*Task instructions*: Rewrite the listing starting at the line containing "Screen dimensions: 1418x595" and ending at the line containing "Action: (x=804, y=285)", changing "Action" to "Response" and keeping everything else as it is. Leave the pictures out of your answer.

*Task material*:

§ §

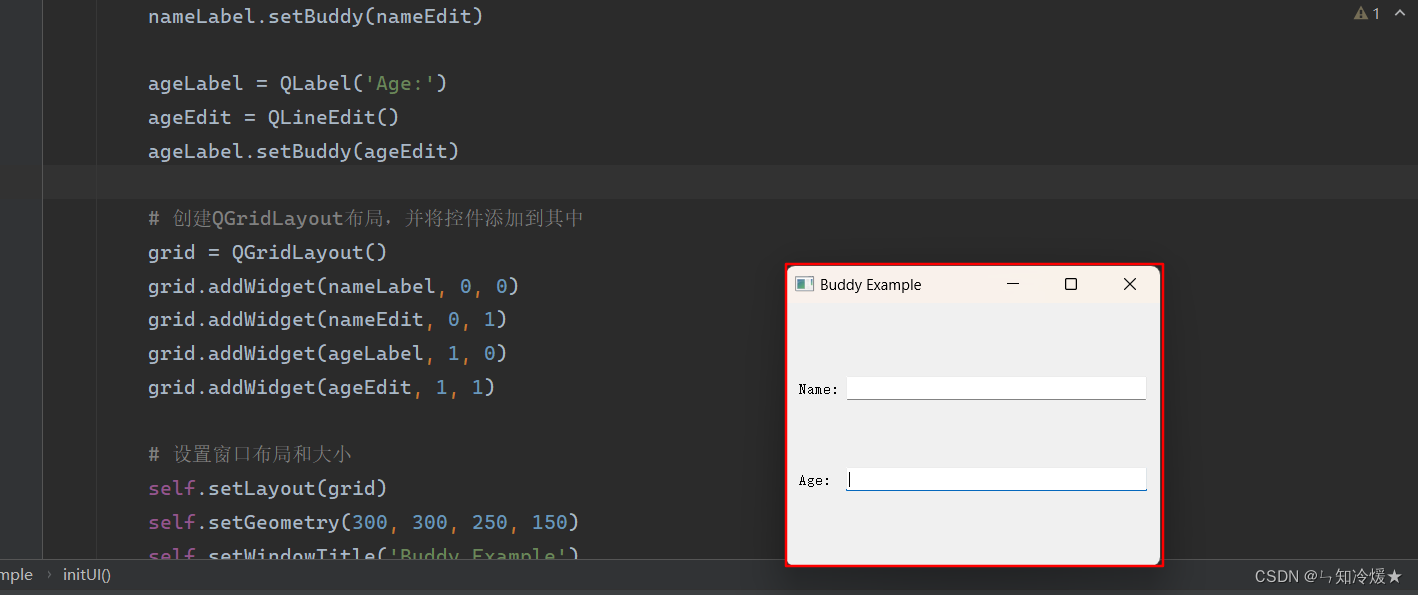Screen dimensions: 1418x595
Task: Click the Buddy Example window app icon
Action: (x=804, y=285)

§ §

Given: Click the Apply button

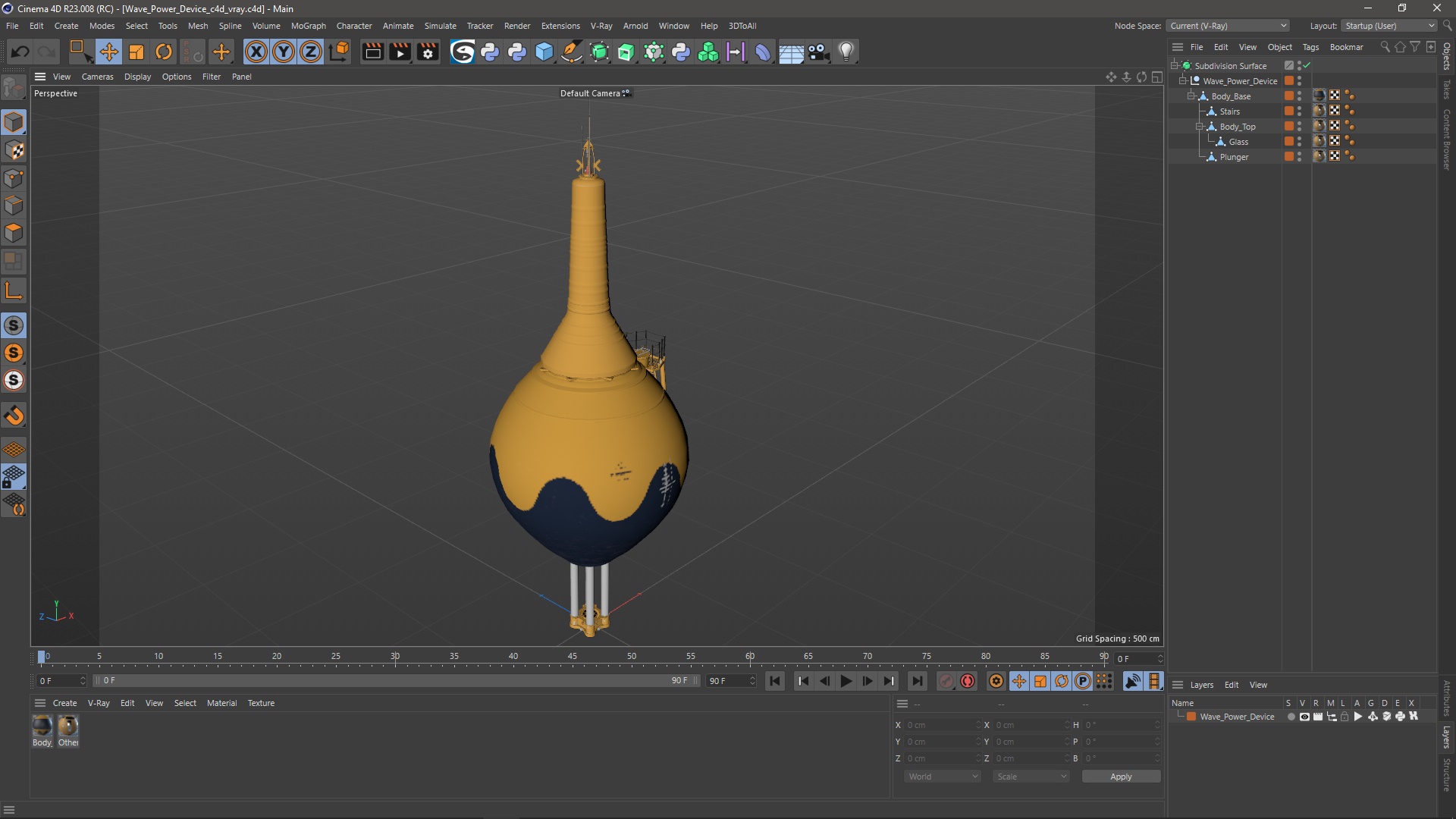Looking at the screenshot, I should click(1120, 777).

§ §

*Task answer*:
Screen dimensions: 1418x595
Task: Click the Buddy Example window app icon
Response: (x=804, y=285)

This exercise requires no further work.